(Beginning of Data for this task)
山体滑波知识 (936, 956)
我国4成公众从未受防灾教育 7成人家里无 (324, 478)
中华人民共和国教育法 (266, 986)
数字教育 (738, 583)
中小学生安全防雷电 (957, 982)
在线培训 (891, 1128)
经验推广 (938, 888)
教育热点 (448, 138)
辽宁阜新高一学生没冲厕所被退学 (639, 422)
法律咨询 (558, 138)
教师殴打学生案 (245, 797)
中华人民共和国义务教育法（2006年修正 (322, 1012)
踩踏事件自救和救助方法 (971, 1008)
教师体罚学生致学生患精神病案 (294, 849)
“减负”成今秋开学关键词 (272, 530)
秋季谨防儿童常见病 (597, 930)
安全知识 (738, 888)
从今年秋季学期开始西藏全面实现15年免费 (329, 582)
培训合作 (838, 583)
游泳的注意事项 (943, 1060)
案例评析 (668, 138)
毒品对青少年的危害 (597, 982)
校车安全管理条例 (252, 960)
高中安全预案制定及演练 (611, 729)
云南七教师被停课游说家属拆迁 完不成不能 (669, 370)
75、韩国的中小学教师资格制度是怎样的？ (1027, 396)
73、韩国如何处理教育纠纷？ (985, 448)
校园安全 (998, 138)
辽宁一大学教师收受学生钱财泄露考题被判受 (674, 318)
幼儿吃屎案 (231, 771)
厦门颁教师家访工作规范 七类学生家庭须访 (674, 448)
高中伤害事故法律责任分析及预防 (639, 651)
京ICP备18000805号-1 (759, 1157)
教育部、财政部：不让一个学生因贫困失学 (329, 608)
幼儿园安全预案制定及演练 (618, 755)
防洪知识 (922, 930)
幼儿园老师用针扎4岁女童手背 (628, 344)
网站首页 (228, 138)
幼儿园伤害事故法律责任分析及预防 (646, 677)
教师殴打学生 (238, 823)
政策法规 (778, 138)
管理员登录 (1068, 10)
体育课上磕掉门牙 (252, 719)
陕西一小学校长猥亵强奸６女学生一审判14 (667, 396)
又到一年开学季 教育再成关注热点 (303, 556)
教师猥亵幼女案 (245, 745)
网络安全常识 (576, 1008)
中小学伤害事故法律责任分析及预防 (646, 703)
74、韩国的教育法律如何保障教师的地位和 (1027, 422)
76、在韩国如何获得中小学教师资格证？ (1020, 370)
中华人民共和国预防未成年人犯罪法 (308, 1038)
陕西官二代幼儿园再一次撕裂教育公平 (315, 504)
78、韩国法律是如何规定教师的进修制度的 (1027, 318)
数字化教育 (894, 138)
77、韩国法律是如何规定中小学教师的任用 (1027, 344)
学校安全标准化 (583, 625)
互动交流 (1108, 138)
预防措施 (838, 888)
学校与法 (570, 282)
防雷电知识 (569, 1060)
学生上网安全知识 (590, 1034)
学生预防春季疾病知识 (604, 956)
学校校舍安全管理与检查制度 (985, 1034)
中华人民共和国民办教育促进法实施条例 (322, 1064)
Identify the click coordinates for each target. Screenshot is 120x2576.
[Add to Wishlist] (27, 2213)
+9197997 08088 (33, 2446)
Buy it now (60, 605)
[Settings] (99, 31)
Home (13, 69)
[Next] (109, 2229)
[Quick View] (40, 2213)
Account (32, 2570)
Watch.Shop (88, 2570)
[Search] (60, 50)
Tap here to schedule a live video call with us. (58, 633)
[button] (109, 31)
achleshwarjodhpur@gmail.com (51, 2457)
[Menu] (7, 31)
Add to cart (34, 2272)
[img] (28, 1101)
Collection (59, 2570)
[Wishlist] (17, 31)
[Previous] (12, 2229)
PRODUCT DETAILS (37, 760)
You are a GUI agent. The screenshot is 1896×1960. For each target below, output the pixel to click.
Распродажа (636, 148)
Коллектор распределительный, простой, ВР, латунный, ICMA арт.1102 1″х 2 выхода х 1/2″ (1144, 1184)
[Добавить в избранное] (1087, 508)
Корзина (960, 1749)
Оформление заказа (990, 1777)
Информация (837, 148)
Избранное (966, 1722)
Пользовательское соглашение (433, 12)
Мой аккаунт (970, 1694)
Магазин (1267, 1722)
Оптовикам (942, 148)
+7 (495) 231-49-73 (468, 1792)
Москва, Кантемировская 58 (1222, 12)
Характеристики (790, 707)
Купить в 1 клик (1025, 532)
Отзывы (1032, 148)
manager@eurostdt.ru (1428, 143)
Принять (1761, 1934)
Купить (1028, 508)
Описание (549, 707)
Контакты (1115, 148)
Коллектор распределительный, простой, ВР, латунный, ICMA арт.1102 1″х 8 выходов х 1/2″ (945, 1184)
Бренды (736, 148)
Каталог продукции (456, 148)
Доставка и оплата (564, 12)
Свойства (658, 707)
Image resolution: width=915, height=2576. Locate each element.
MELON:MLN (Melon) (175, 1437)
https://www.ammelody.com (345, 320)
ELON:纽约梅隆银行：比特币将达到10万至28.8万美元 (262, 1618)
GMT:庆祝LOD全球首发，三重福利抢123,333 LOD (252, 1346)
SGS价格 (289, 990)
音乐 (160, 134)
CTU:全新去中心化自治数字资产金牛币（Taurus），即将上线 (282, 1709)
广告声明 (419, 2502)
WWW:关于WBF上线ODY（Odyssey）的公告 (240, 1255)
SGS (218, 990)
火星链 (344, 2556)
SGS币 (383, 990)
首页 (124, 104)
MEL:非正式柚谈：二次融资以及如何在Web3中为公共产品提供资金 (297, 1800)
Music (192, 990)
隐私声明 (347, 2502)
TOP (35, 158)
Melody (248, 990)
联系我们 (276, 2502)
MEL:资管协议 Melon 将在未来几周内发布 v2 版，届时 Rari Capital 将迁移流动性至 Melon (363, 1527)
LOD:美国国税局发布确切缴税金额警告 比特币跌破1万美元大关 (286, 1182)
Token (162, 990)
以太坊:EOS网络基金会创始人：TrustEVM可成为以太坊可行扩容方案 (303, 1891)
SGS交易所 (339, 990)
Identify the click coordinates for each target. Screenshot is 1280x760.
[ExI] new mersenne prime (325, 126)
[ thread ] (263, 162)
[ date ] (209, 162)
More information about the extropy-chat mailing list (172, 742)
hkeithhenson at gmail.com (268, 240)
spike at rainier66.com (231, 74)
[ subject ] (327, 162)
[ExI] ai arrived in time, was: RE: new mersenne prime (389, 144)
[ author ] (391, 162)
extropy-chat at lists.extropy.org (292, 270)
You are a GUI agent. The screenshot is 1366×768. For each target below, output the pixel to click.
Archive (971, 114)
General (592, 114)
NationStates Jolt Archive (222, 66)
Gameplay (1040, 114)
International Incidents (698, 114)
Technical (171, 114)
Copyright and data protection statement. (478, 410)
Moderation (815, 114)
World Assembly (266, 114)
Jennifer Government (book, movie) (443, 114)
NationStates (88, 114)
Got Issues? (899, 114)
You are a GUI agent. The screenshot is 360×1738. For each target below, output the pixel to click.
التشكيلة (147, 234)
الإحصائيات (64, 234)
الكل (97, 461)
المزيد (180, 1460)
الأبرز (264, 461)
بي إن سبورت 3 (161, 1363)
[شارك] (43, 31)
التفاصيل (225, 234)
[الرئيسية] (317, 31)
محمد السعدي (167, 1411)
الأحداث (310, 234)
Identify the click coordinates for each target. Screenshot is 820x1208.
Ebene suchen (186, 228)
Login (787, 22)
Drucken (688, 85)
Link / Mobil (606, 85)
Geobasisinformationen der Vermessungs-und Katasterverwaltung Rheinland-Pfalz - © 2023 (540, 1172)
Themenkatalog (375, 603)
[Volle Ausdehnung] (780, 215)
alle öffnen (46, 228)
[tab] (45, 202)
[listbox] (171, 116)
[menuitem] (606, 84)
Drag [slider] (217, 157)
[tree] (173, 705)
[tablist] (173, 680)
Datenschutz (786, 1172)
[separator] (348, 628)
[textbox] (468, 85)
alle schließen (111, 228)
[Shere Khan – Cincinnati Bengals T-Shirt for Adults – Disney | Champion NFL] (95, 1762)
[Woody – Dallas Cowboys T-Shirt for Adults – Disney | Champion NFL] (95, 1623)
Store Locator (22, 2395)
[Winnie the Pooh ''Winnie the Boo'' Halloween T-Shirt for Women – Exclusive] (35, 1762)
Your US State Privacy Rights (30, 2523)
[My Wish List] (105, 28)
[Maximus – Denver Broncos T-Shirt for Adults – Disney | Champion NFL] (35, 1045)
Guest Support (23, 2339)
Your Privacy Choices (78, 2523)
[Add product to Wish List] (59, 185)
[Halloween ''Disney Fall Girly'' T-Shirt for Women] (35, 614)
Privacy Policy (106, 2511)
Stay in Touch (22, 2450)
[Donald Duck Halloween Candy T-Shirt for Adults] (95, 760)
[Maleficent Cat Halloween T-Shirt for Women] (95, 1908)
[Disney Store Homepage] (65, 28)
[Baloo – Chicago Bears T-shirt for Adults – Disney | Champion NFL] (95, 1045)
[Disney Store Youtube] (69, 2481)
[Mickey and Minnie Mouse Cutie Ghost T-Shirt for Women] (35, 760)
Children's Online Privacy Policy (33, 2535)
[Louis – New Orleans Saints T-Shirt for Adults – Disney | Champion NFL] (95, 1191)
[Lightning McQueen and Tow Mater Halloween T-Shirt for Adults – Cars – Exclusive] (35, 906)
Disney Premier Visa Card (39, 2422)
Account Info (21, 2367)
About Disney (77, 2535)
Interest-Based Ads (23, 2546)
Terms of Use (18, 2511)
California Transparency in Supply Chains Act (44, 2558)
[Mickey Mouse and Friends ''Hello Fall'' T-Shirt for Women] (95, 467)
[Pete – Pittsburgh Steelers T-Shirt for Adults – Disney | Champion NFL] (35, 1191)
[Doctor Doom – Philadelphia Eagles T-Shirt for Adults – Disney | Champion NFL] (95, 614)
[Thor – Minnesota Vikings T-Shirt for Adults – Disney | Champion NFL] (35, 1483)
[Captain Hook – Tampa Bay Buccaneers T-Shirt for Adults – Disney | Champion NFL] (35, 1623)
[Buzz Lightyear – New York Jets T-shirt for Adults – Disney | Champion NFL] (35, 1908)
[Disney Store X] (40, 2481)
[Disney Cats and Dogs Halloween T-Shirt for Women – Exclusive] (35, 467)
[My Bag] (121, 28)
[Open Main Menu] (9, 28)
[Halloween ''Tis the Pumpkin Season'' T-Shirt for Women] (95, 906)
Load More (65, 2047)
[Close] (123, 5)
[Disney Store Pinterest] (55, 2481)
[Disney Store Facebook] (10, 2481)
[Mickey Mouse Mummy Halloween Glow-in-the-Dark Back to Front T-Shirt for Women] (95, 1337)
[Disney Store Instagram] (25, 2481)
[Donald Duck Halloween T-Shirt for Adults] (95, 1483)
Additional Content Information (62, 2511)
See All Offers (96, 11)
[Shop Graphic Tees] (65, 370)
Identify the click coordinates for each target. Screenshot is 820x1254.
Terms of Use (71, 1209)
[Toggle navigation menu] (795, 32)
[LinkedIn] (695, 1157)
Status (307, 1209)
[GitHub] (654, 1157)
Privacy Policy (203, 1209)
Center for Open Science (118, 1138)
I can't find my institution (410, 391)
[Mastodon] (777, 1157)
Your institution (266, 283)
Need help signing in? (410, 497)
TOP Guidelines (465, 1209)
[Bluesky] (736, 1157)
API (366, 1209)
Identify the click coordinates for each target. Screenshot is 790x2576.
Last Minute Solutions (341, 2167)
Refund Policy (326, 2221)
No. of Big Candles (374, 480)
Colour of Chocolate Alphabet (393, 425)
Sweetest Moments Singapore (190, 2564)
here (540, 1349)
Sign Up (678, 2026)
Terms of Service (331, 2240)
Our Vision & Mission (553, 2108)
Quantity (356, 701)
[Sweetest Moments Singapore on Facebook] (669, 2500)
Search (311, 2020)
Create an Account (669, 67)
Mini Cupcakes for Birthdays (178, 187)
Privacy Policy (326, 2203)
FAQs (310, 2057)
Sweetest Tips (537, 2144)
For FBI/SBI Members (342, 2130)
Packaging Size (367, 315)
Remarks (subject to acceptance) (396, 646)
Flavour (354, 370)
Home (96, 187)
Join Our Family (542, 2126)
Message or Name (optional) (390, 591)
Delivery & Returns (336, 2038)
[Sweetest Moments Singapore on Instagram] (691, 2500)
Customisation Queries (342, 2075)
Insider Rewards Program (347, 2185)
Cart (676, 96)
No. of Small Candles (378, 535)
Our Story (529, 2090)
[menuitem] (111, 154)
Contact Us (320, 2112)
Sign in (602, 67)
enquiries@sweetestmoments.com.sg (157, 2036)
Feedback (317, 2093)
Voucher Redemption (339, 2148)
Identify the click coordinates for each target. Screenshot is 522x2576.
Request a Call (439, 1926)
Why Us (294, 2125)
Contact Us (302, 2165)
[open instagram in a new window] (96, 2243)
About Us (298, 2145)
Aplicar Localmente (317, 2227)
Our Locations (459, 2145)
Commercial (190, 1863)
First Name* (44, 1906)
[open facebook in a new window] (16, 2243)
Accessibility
(End of Data for this task)
#### Assignment
With the line containing "Mini Cupcakes for Birthdays (178, 187)" as the first and the final line of the records as the last, copy that span exactly and nothing more.

#### Answer box
Mini Cupcakes for Birthdays (178, 187)
Privacy Policy (326, 2203)
FAQs (310, 2057)
Sweetest Tips (537, 2144)
For FBI/SBI Members (342, 2130)
Packaging Size (367, 315)
Remarks (subject to acceptance) (396, 646)
Flavour (354, 370)
Home (96, 187)
Join Our Family (542, 2126)
Message or Name (optional) (390, 591)
Delivery & Returns (336, 2038)
[Sweetest Moments Singapore on Instagram] (691, 2500)
Customisation Queries (342, 2075)
Insider Rewards Program (347, 2185)
Cart (676, 96)
No. of Small Candles (378, 535)
Our Story (529, 2090)
[menuitem] (111, 154)
Contact Us (320, 2112)
Sign in (602, 67)
enquiries@sweetestmoments.com.sg (157, 2036)
Feedback (317, 2093)
Voucher Redemption (339, 2148)
Identify the click coordinates for each target. Screenshot is 522x2576.
Request a Call (439, 1926)
Why Us (294, 2125)
Contact Us (302, 2165)
[open instagram in a new window] (96, 2243)
About Us (298, 2145)
Aplicar Localmente (317, 2227)
Our Locations (459, 2145)
Commercial (190, 1863)
First Name* (44, 1906)
[open facebook in a new window] (16, 2243)
Accessibility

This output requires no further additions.